イギリスのエリザベス女王の国葬が比較対象に
さらに、その直後に「イギリスのエリザベス女王が96歳で死去」のニュースが全世界を駆け巡った。女王死去を受け、王位継承権1位の長男チャールズ皇太子(73)がチャールズ3世として新国王に即位、葬儀(国葬)は死去から10日間経過後の9月19日以降に、ウエストミンスター寺院で行われる方向とされる。
これを受けて岸田首相は9日午前、エリザベス女王死去について「深い悲しみを禁じえない。イギリスの王室、政府、国民に心から哀悼の意を表する」と沈痛な表情で語った。政府としては宮内庁とも協議のうえ、早急に女王の国葬に誰が参列するかなどを決める必要がある。

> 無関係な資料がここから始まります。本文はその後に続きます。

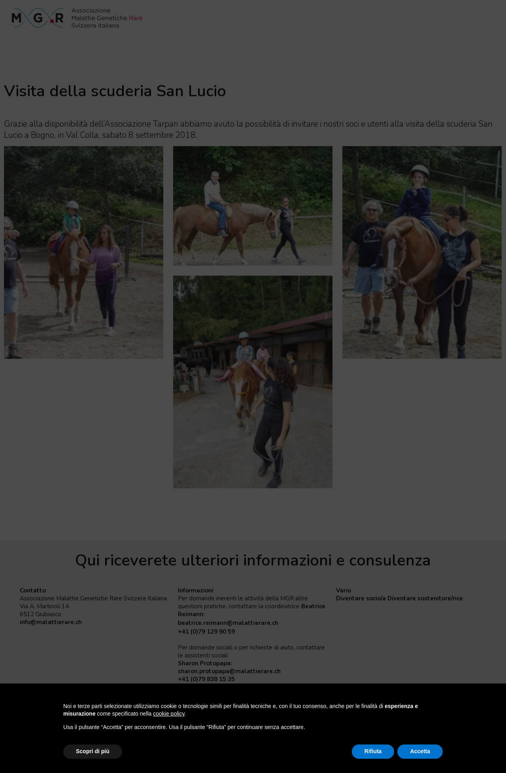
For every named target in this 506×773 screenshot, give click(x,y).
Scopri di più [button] (93, 751)
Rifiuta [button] (373, 751)
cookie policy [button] (168, 713)
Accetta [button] (420, 751)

女王死去について、政府の外交責任者の間では「女王の国葬はまさに世界的ビッグイベントで、しかも安倍氏国葬の直前というのが問題」との声が相次ぐ。「世界が悲しむ国葬と、国内ですら反対が多い安倍氏国葬では、別次元とはいえ、どうしても比較の対象となる」との不安からだ。
岸田首相は就任以来、「強運の持ち主」(自民長老)とされてきた。しかし、「安倍氏の国葬即断や電撃的内閣改造以来、すべてが悪い方向に向かい始めた」(官邸筋)との見方が広がる。閉会中審査や旧統一教会との関係断絶での岸田首相の「決断と実行」が、かえって政権危機を拡大させているのは否定できないからだ。
岸田首相自身は「難題を次々解決していけば、政権への支持は回復するとなお自信満々」(周辺)とされる。しかし、自民党内でも「このままでは早晩『運の尽き』となりかねない」(自民長老)と政権の今後を不安視する声が広がり始めている。